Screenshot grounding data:
====================
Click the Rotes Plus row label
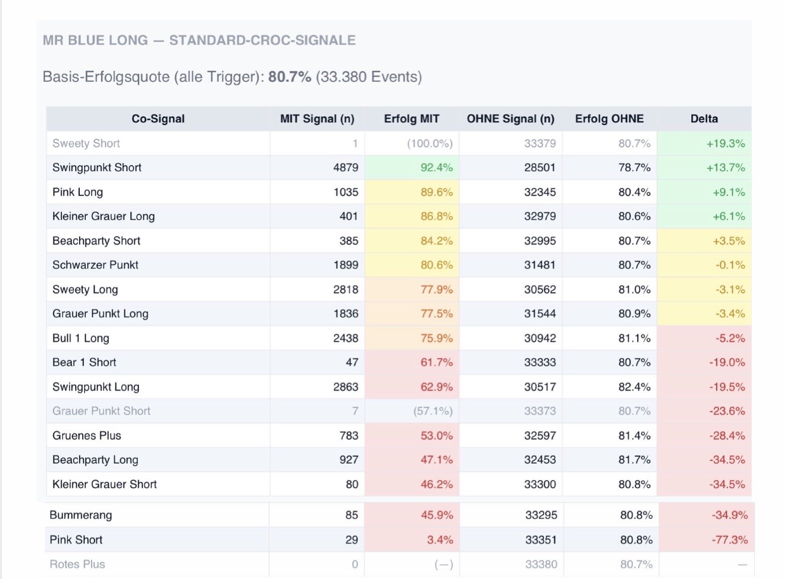pyautogui.click(x=77, y=564)
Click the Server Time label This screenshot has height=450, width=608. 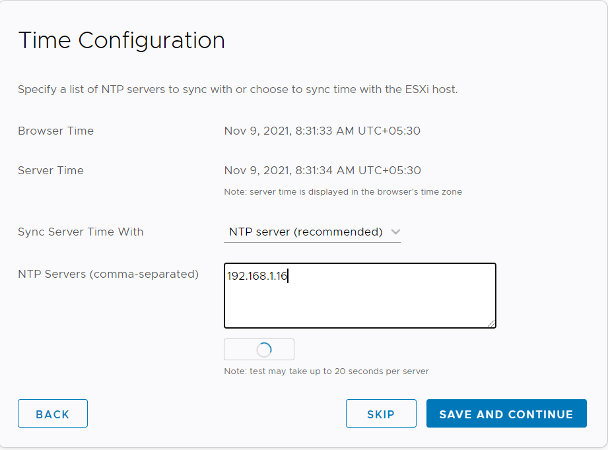[x=51, y=170]
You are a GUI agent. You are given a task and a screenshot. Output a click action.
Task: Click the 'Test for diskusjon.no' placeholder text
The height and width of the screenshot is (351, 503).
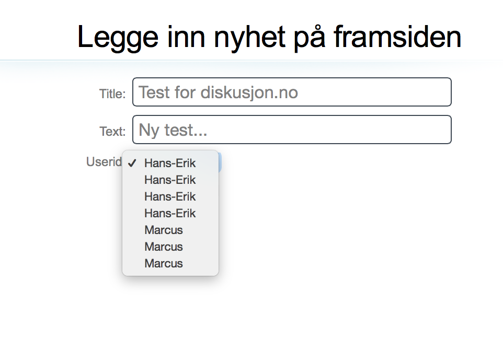(x=218, y=92)

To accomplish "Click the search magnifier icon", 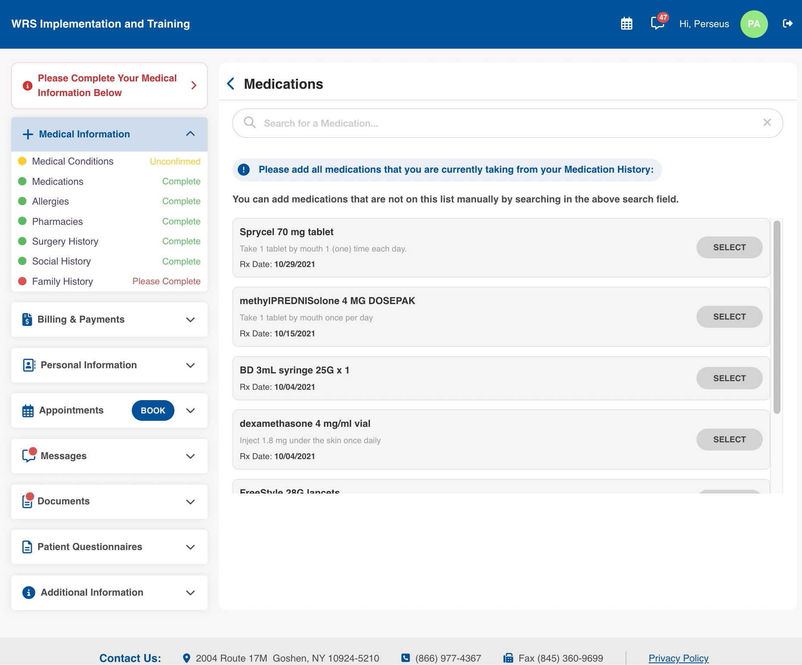I will click(249, 123).
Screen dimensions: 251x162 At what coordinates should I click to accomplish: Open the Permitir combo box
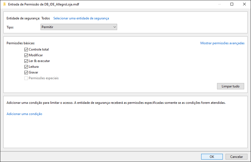[x=79, y=27]
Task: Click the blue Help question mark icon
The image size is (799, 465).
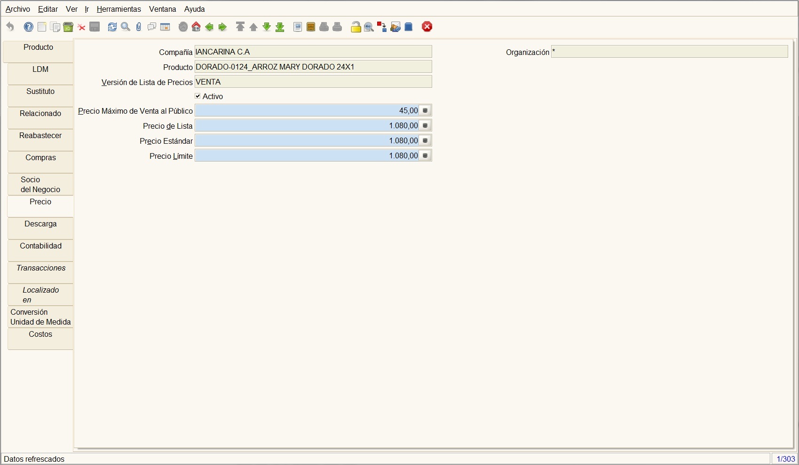Action: [x=29, y=27]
====================
> Task details
Skip every picture. Repeat word for word the lines from the line holding "Task: Click the blue Help question mark icon" through the end of the entries above.

> Answer space
Task: Click the blue Help question mark icon
The image size is (799, 465).
Action: [x=29, y=27]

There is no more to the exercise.